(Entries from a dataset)

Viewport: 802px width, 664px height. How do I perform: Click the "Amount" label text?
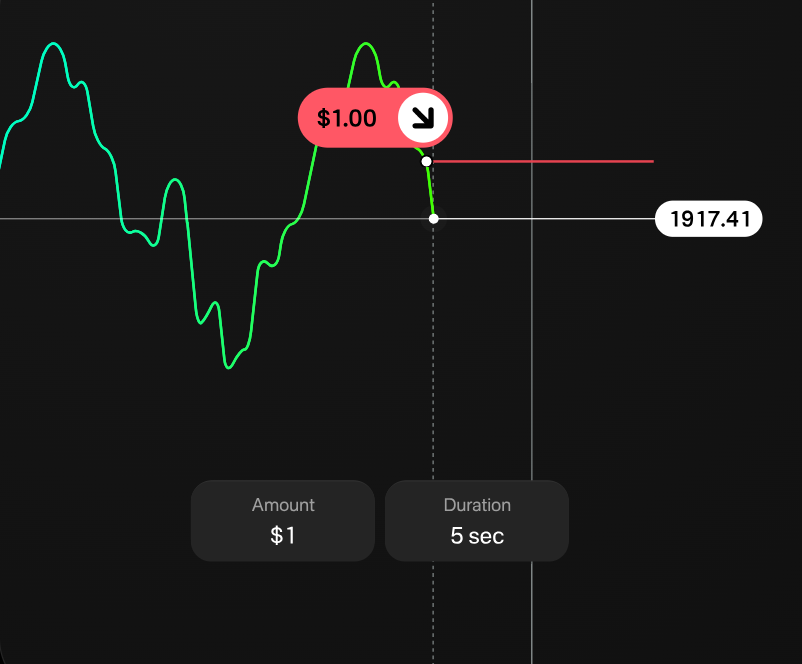click(283, 505)
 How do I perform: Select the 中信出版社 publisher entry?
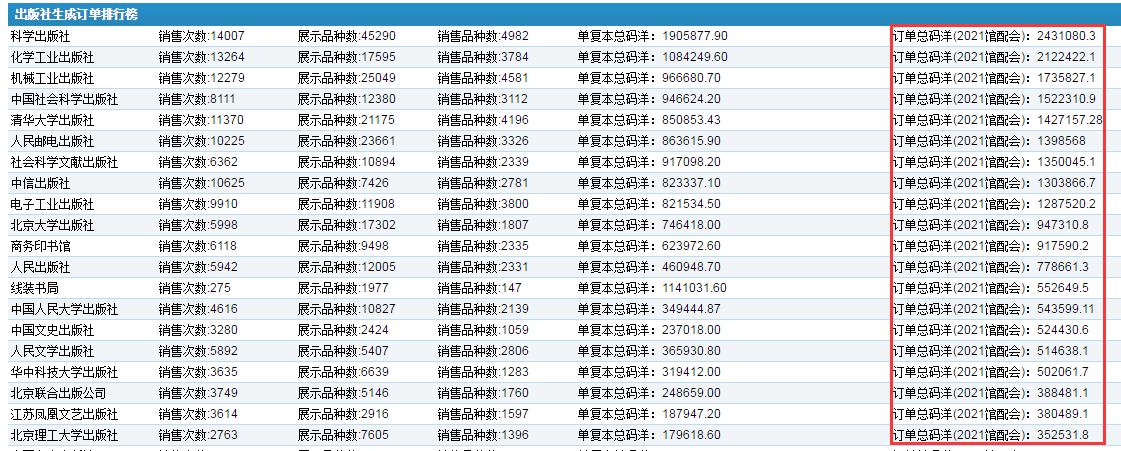pos(40,183)
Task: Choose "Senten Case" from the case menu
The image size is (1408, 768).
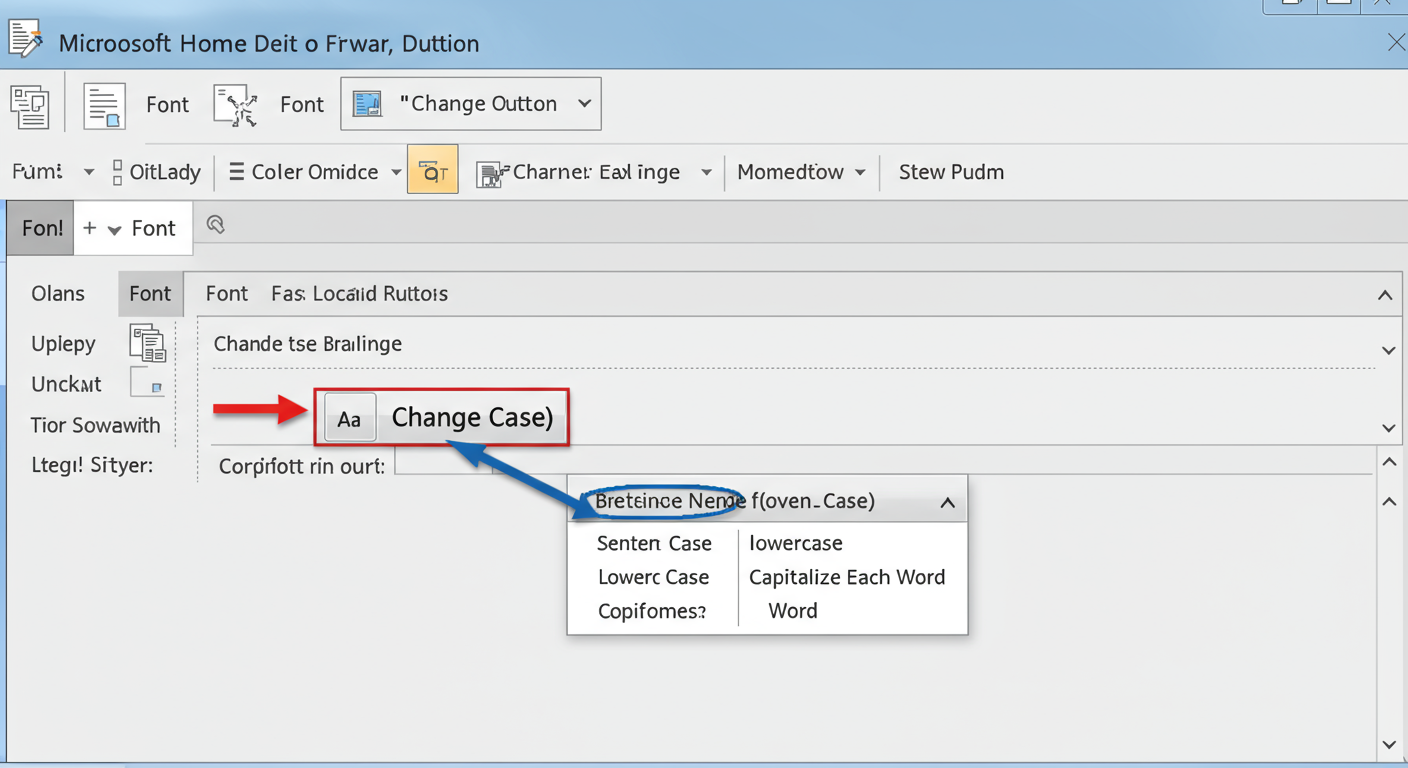Action: (x=654, y=543)
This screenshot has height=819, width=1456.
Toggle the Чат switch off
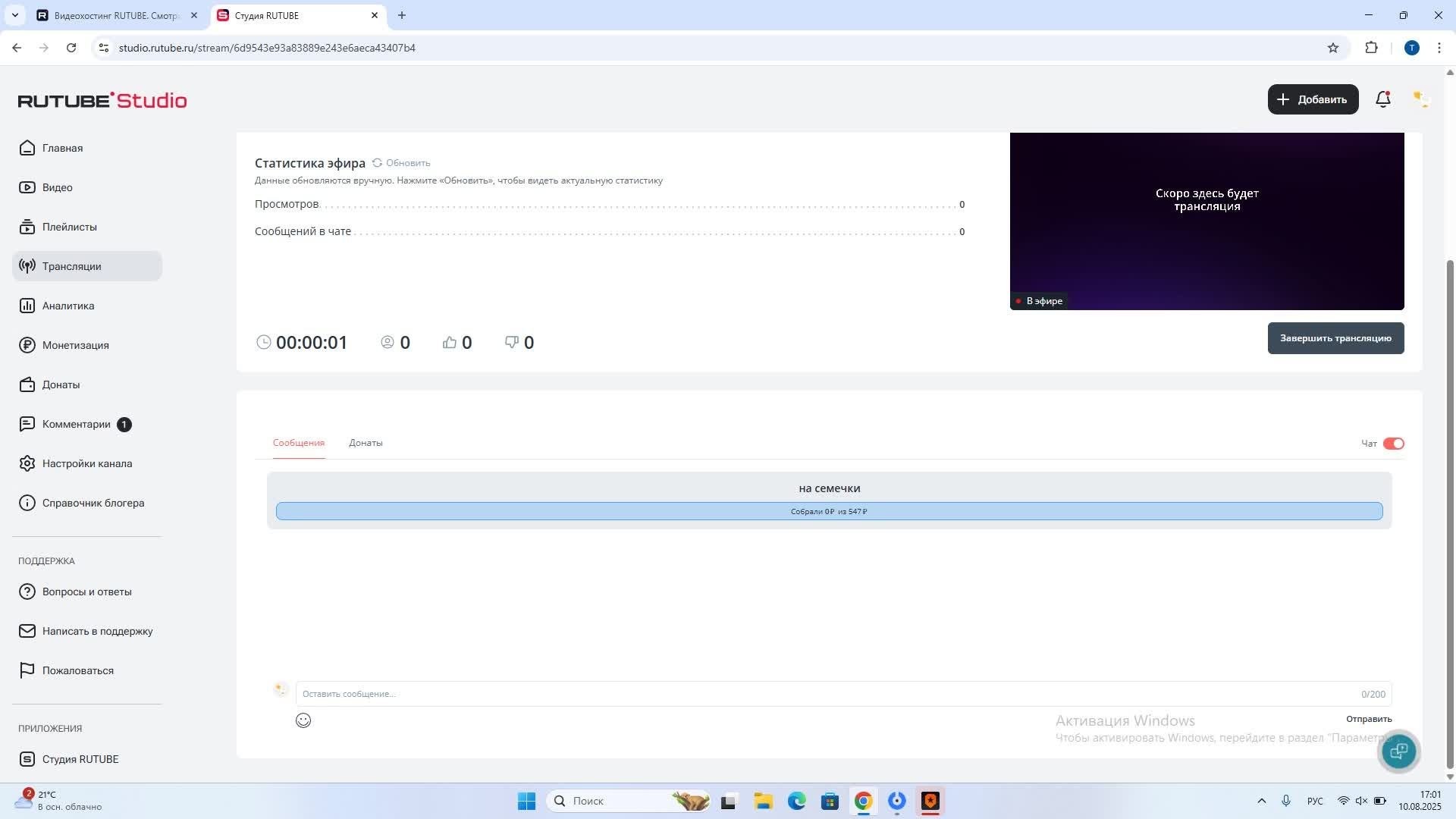coord(1393,444)
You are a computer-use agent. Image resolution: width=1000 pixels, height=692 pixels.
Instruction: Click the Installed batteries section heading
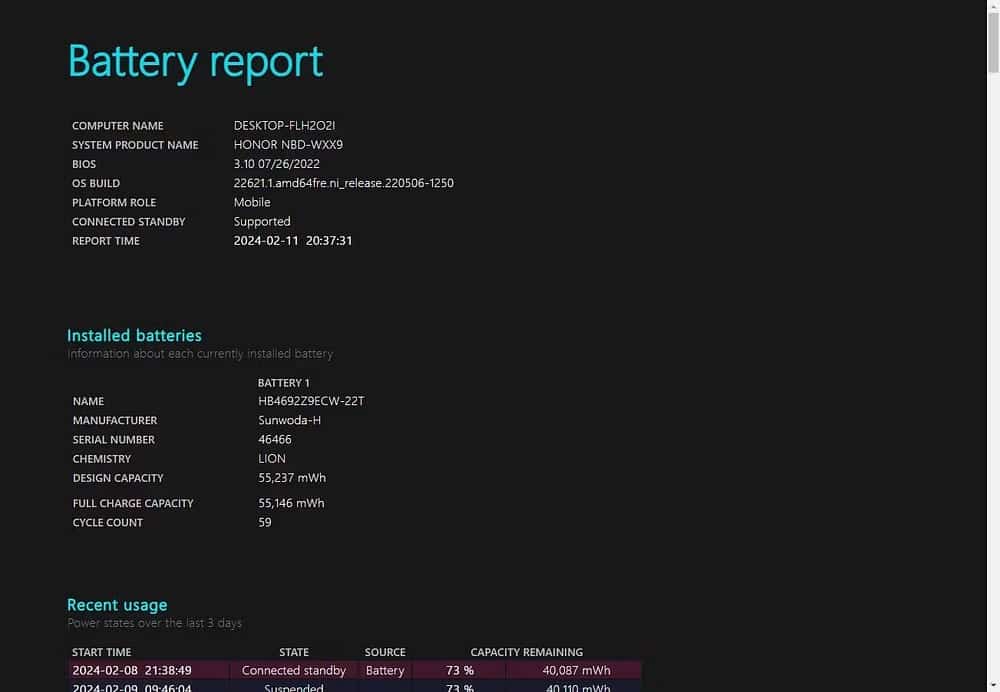[134, 335]
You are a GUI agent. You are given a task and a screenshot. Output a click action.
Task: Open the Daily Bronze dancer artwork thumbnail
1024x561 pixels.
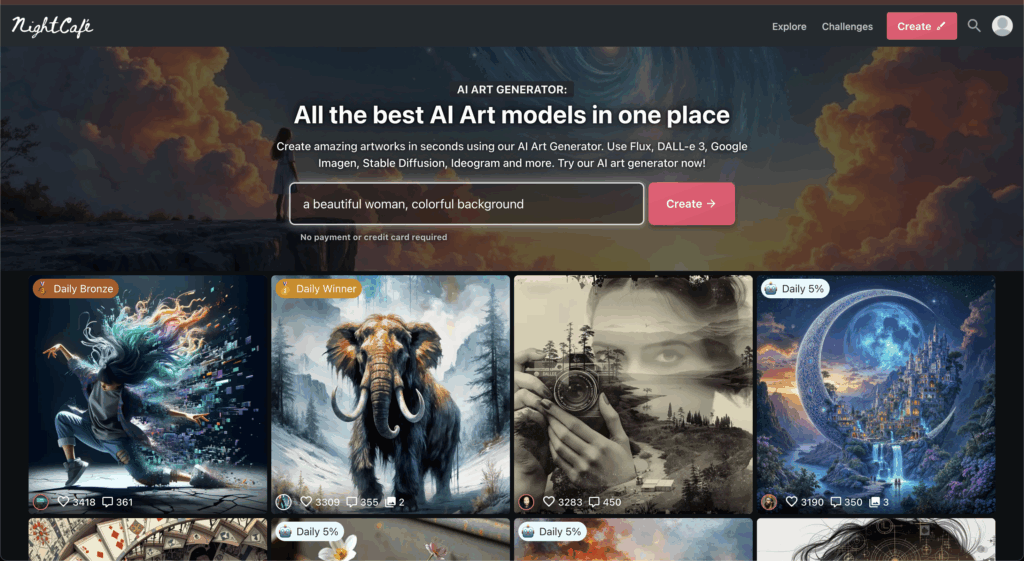pyautogui.click(x=148, y=394)
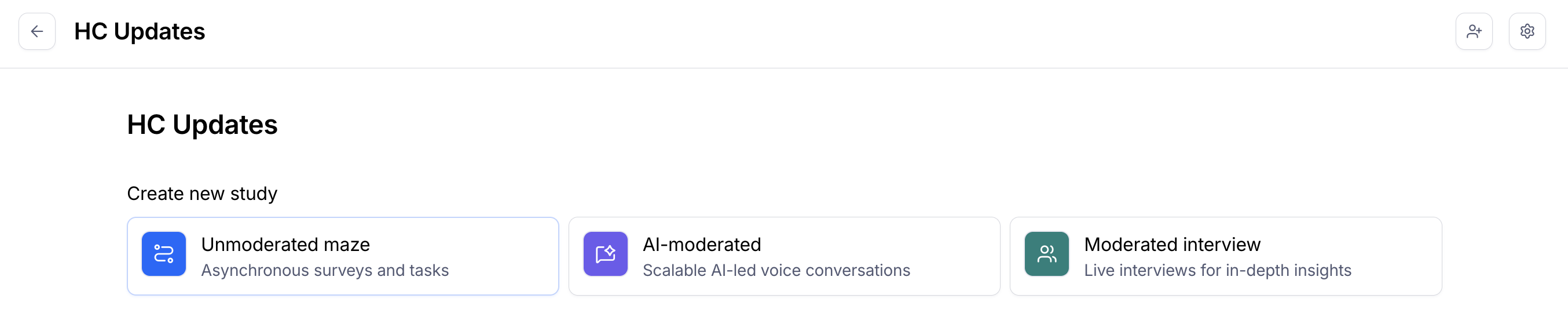Click "Asynchronous surveys and tasks" description text

(x=325, y=270)
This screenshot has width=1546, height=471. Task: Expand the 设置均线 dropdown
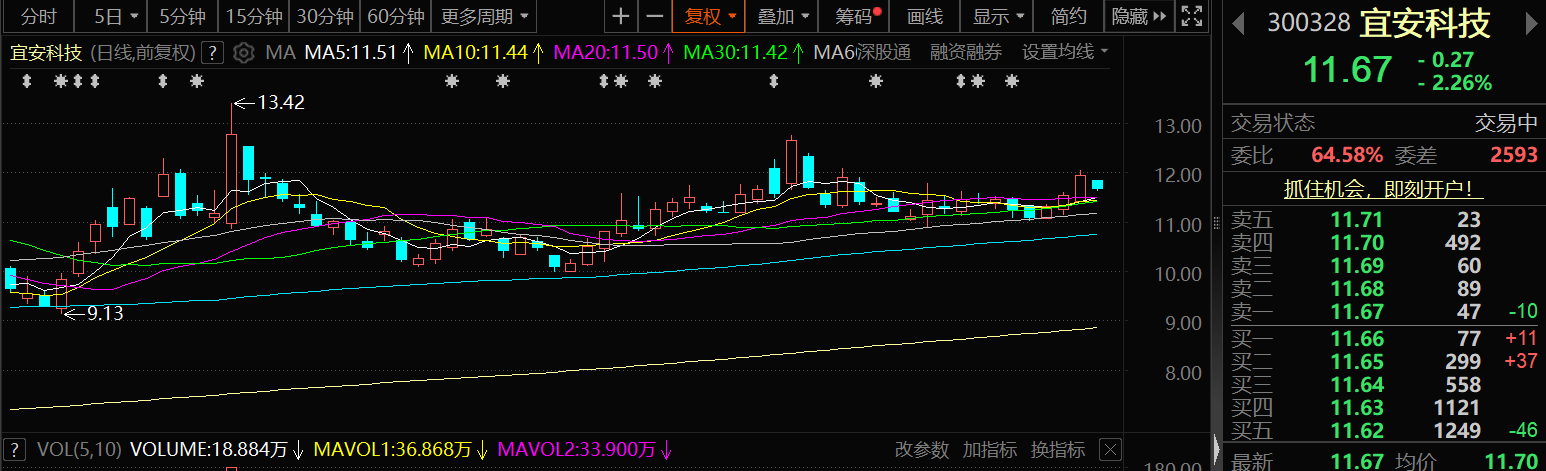click(1066, 52)
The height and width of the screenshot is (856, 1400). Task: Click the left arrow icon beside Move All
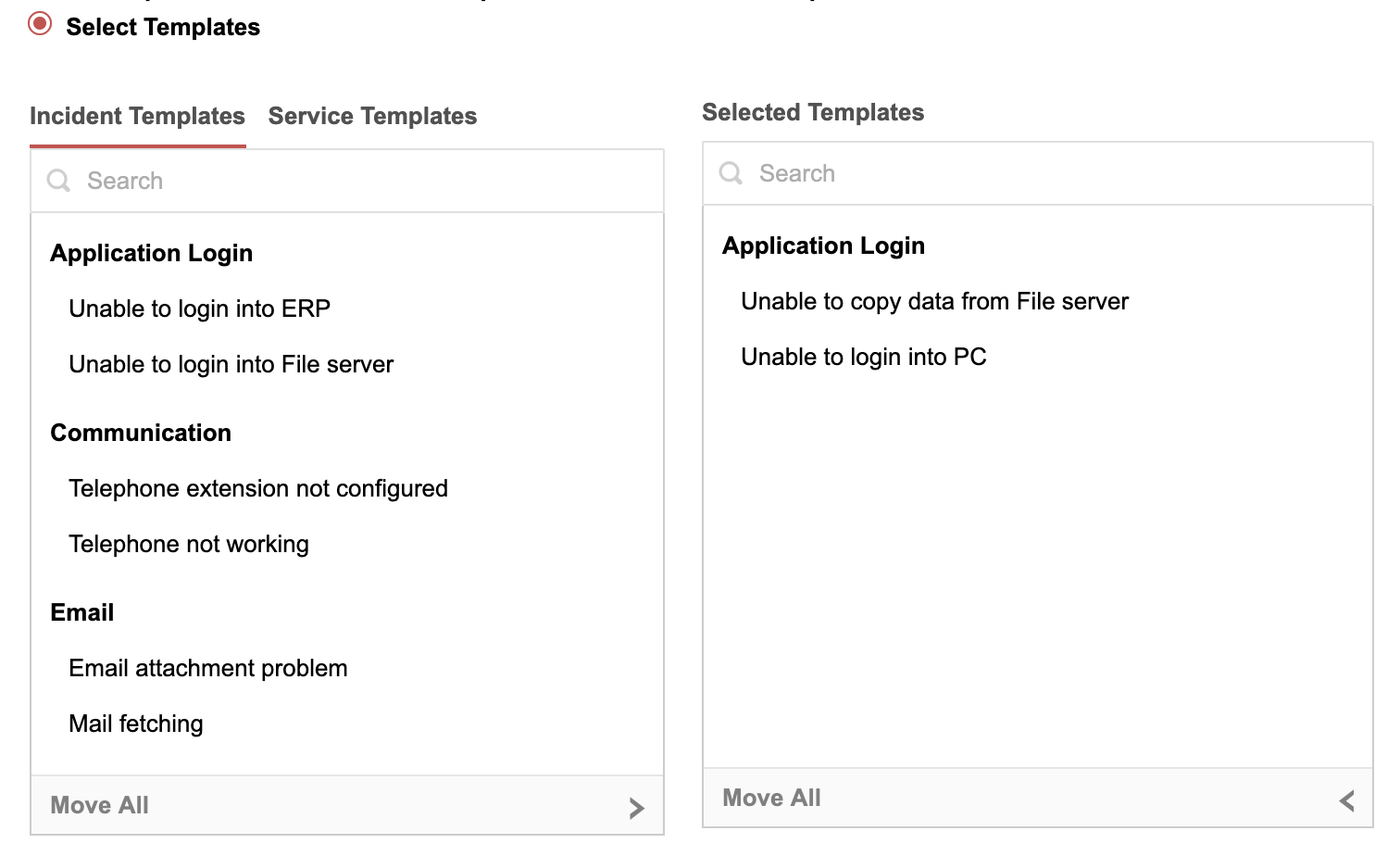[x=1347, y=800]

» Task goal
Reproduce word for word the data from the line containing "The height and" through the end of the data, including both of those lines. Leave the pictures out of your answer.

» The result
The height and width of the screenshot is (856, 1400). Task: Click the left arrow icon beside Move All
[x=1347, y=800]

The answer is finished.